Depression Recurrence

Phenotypically, depression can be either a time-limited, acute disorder or a chronically recurring, lifelong illness (Monroe & Harkness, 2011). Of adults who experience a first episode of major depression, approximately 60% experience a recurrence (American Psychiatric Association, 2000; Solomon et al., 2000). From a chronic illness perspective, each new instance of depression is thought to arise from underlying vulnerabilities or risk factors, such as biological vulnerabilities, or propensity to generate stress.

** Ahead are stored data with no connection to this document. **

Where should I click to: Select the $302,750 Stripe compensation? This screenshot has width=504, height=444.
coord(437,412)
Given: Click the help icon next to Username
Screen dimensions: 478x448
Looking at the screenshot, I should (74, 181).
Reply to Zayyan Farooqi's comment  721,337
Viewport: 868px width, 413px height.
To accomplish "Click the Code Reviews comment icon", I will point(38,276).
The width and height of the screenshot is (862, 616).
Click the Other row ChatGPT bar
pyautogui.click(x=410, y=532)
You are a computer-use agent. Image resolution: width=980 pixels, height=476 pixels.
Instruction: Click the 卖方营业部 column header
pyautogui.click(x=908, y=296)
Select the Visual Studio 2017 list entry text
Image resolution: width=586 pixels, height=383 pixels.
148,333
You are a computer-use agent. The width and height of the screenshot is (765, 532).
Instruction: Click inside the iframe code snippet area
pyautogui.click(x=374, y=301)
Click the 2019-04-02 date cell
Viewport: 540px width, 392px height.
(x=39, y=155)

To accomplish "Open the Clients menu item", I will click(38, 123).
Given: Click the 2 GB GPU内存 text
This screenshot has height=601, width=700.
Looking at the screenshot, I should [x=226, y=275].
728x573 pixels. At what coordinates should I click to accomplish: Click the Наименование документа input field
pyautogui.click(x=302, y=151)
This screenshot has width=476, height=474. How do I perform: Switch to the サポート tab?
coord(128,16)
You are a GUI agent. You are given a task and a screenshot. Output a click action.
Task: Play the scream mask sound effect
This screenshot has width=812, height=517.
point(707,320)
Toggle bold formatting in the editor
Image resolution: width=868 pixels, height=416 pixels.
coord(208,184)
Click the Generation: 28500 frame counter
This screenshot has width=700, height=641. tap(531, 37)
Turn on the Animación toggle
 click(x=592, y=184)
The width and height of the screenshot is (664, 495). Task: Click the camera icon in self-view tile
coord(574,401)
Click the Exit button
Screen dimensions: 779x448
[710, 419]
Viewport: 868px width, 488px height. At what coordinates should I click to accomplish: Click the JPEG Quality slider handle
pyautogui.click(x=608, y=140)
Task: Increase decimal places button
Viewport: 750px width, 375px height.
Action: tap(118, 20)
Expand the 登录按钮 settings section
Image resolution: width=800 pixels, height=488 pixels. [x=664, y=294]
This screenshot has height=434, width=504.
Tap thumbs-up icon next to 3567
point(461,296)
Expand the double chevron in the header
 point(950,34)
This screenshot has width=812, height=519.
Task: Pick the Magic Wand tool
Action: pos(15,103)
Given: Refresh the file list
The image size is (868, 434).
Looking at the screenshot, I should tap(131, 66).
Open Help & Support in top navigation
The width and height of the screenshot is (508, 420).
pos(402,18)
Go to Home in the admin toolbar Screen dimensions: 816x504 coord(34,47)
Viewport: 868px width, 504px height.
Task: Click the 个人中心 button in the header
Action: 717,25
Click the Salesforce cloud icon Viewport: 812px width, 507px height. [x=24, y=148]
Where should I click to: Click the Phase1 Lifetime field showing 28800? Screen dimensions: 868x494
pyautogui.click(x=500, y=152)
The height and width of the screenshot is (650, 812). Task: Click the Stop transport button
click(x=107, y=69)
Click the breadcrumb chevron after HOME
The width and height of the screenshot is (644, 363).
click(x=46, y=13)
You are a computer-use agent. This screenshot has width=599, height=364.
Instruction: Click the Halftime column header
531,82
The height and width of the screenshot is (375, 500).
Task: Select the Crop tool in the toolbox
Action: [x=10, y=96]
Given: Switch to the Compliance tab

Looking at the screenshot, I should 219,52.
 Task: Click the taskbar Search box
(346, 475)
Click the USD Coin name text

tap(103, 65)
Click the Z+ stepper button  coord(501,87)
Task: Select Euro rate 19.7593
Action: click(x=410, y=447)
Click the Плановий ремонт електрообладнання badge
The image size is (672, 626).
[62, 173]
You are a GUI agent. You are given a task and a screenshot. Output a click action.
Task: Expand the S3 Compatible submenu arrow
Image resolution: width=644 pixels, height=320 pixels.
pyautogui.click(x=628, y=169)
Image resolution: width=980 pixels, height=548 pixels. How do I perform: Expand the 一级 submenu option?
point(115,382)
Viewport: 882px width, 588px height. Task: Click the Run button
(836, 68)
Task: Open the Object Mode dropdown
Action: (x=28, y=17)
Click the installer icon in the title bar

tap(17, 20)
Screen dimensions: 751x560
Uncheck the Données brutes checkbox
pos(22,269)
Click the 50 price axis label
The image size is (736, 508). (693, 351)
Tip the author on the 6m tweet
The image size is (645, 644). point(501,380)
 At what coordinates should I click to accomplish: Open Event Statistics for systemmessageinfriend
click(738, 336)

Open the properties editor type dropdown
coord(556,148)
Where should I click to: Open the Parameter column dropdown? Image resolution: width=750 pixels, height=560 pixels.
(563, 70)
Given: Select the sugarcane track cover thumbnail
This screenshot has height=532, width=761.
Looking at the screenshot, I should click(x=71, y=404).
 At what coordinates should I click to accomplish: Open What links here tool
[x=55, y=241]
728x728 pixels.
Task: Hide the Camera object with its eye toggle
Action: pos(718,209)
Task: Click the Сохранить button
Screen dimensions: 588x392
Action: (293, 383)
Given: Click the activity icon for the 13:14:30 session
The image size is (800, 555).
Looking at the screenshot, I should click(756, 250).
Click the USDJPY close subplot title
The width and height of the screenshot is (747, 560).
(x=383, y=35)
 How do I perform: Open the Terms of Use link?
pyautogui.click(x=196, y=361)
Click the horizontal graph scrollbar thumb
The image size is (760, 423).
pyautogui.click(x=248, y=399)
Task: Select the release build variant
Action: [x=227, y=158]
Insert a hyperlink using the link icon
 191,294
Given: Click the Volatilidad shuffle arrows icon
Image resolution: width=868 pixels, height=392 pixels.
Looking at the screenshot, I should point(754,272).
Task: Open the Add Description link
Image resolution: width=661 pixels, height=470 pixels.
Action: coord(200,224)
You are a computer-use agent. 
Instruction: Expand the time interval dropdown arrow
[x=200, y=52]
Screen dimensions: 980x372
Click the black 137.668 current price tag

Thus, it is possible to recover from an episode, but not from the disorder per se, since the underlying vulnerability is present even after the episode remits. The highly recurrent nature of the disorder for individuals who experience more than one episode supports this chronic illness characterization. An acute illness perspective, however, posits that a recurrence is a new instance of the illness, rather than a continuation of previous disorder (Monroe & Harkness, 2011). An individual who experiences only one depressive episode or a few episodes over many years illustrates the acute illness model. At the same time, 40% of individuals who experience a first episode never experience a second (Monroe & Harkness). Presently, few data are available to characterize the risk factors that might distinguish a chronically symptomatic, recurrence-prone individual from an individual who experiences a single lifetime episode or two etiologically distinct episodes.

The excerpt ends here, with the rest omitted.